* **Problem to solve**: Reproduce the passage of the Kompact AI FAQ from "Kompact AI does" to "in cloud and on-prem environments." word for word.

* **Excerpt**:
FAQs

How does Kompact AI work, and what are its key features?

Kompact AI provides a runtime that enables AI models to run efficiently on CPU architectures without any performance degradation. It allows enterprises to achieve high-performance inference without relying on GPUs.Key features include:

  • Cost-effective AI – Drastically lower inference costs compared to GPU-based deployments.
  • High-performance AI – Optimized models deliver fast, reliable results even at scale.
  • Accessible AI – Easy to deploy across a range of cloud and on-prem environments.
  • Environmentally sustainable AI – Reduced energy consumption through efficient CPU usage.

Kompact AI does not train models or alter their weights. Instead, we focus on optimising token generation throughput and reducing system latency on standard CPU infrastructure. Once a model is optimised, we evaluate its performance using the same benchmark tests as those published by the original model developers. Optimisation continues iteratively until the model matches or preserves the original accuracy scores—ensuring no compromise in output quality.

What are applications or use cases for Kompact AI?

Kompact AI enables developers to build and deploy fast, cost-efficient AI applications using models with fewer than 50 million parameters. These models can run seamlessly on standard CPUs, both in cloud and on-prem environments.

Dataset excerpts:

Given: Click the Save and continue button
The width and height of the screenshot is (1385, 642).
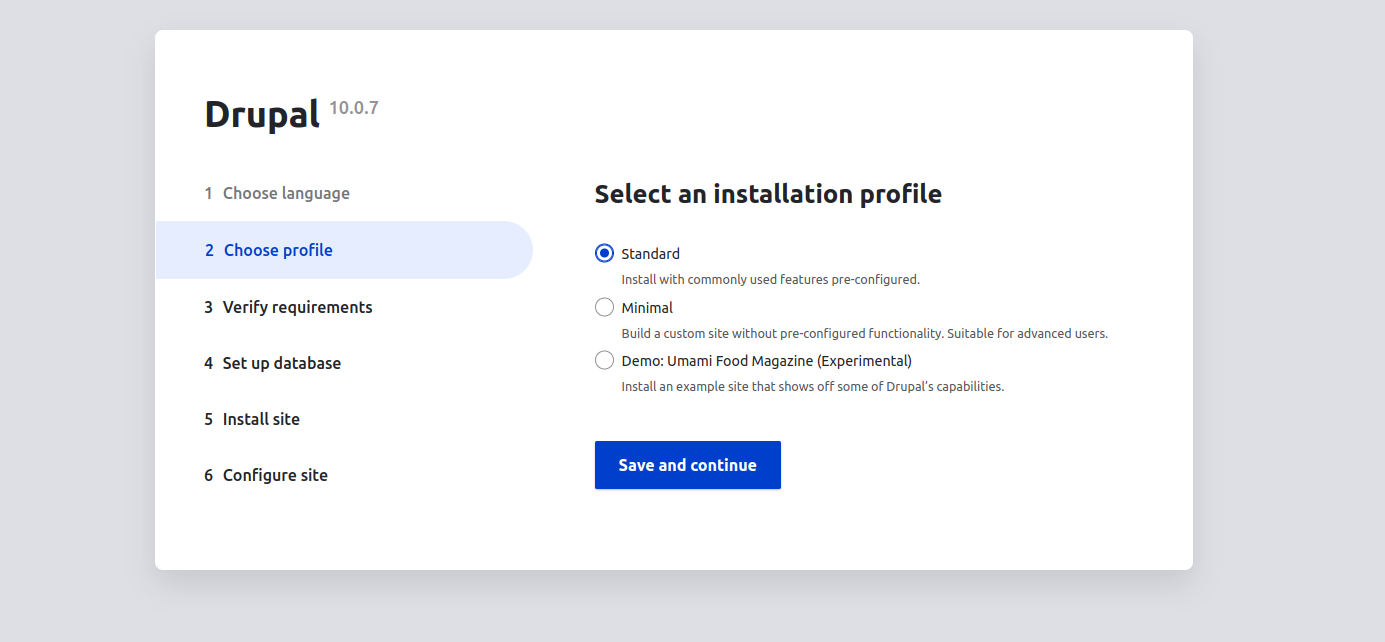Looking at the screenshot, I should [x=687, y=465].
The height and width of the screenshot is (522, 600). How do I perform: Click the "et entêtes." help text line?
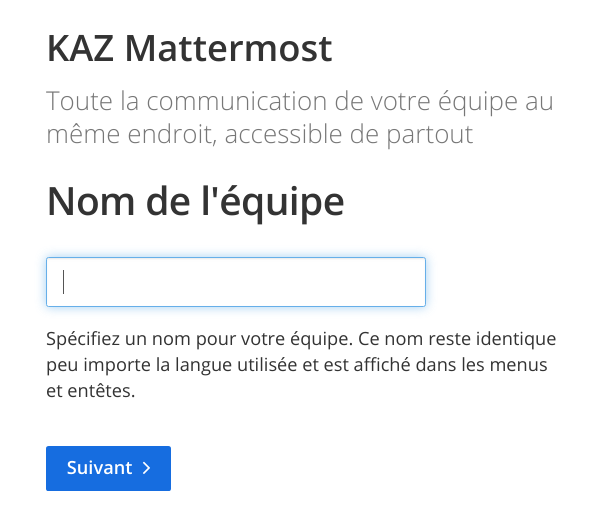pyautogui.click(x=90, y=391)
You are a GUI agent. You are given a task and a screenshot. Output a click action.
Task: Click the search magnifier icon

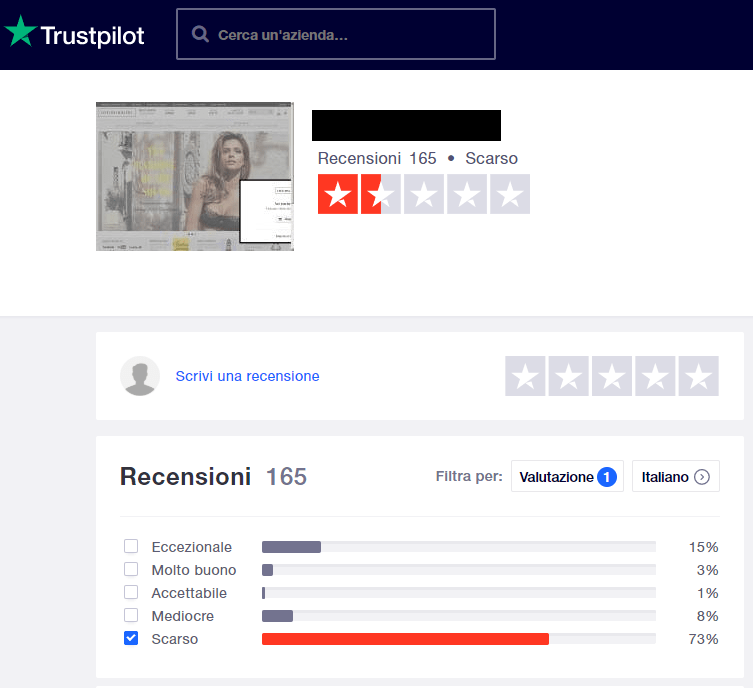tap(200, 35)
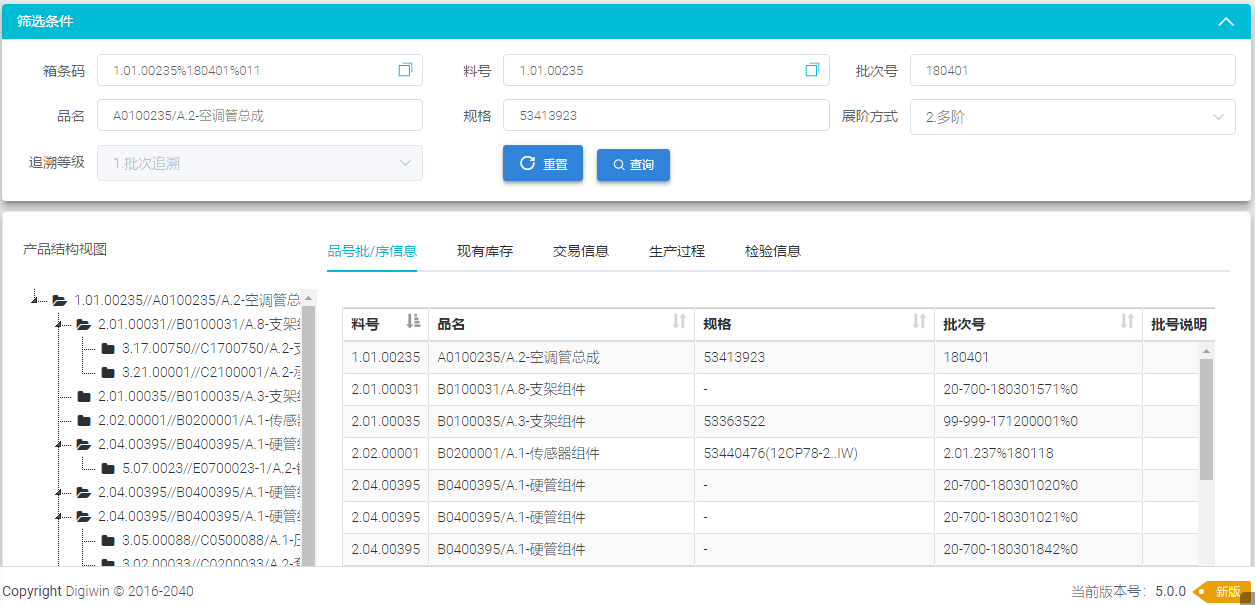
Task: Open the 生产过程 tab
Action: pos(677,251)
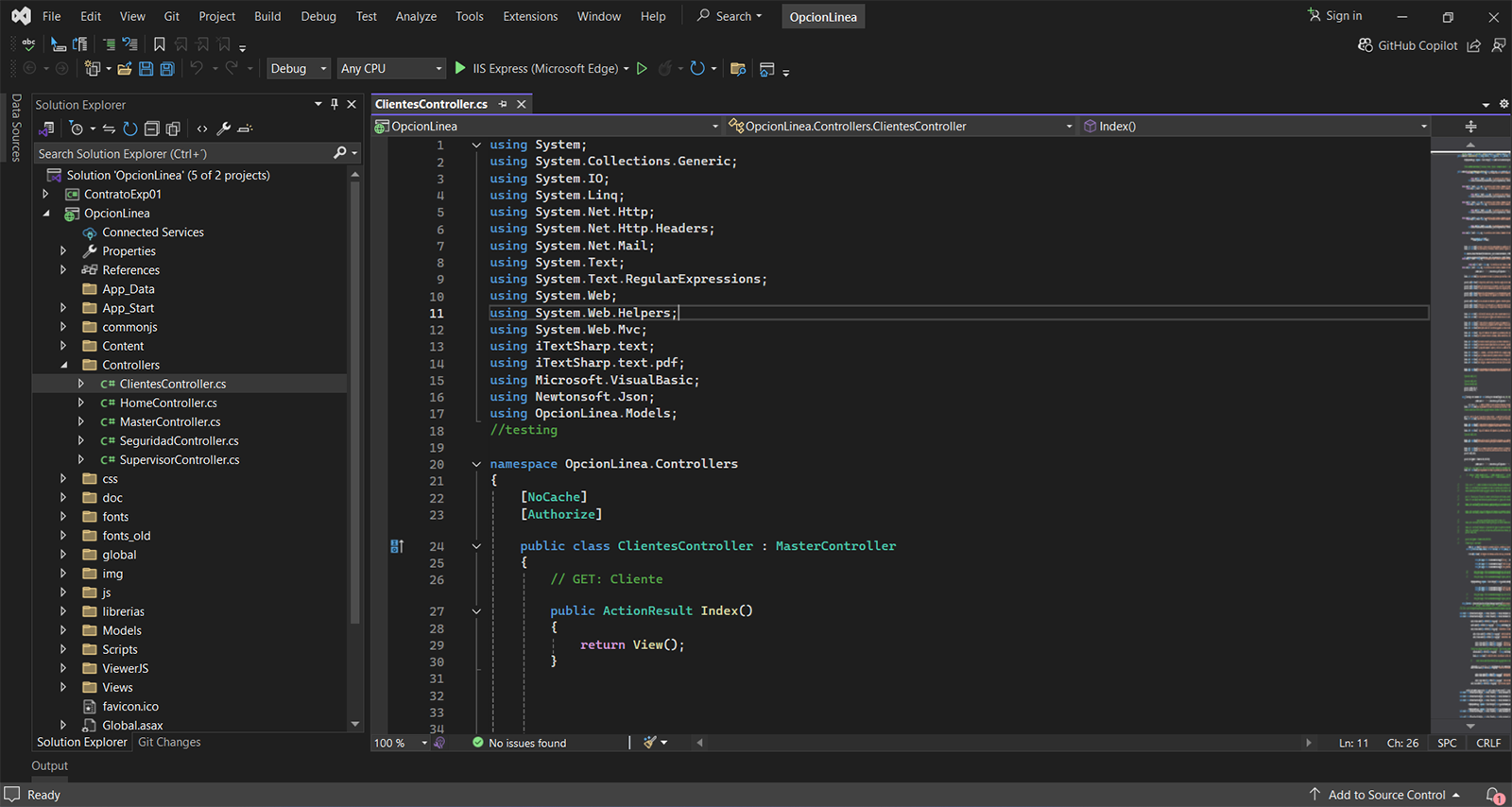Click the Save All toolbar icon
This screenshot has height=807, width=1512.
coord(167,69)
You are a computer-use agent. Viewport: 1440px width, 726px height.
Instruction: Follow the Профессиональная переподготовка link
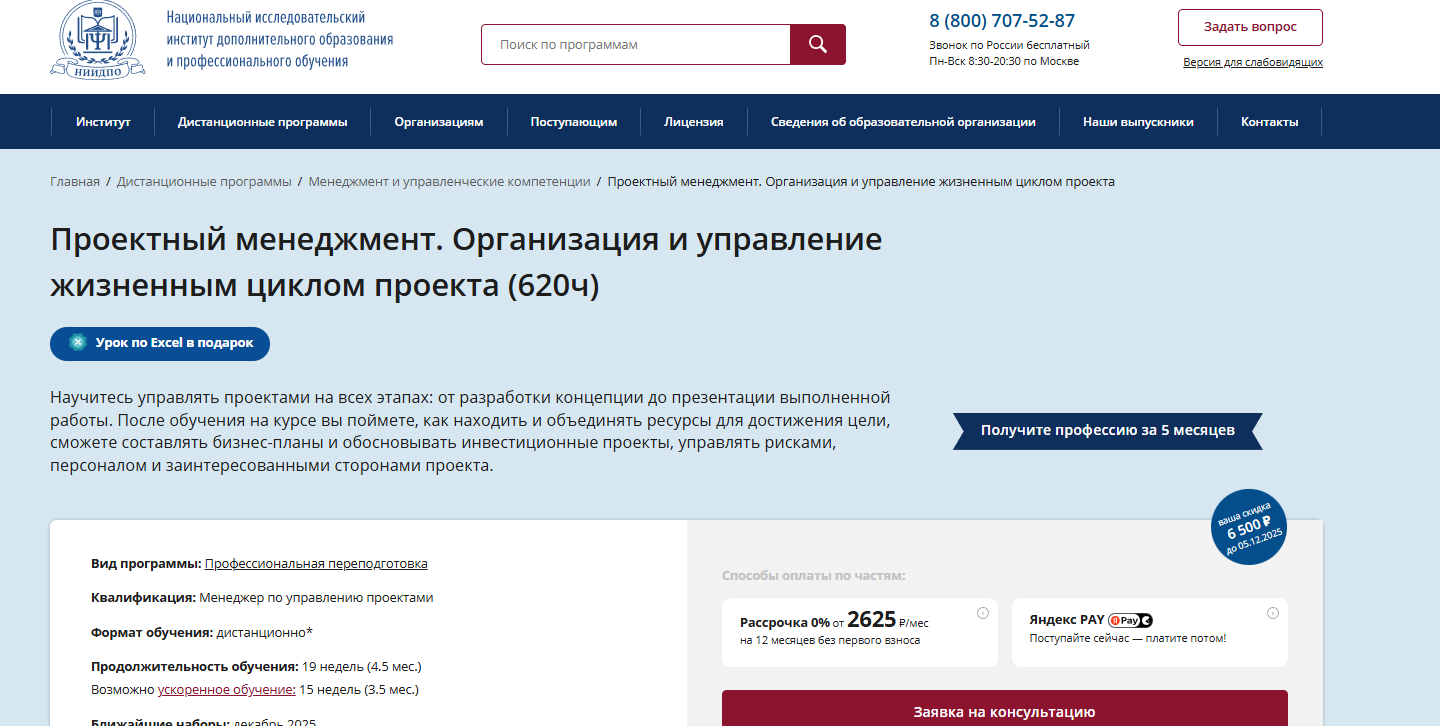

* **Solution to the exercise**:
Kompact AI does not train models or alter their weights. Instead, we focus on optimising token generation throughput and reducing system latency on standard CPU infrastructure. Once a model is optimised, we evaluate its performance using the same benchmark tests as those published by the original model developers. Optimisation continues iteratively until the model matches or preserves the original accuracy scores—ensuring no compromise in output quality.

What are applications or use cases for Kompact AI?

Kompact AI enables developers to build and deploy fast, cost-efficient AI applications using models with fewer than 50 million parameters. These models can run seamlessly on standard CPUs, both in cloud and on-prem environments.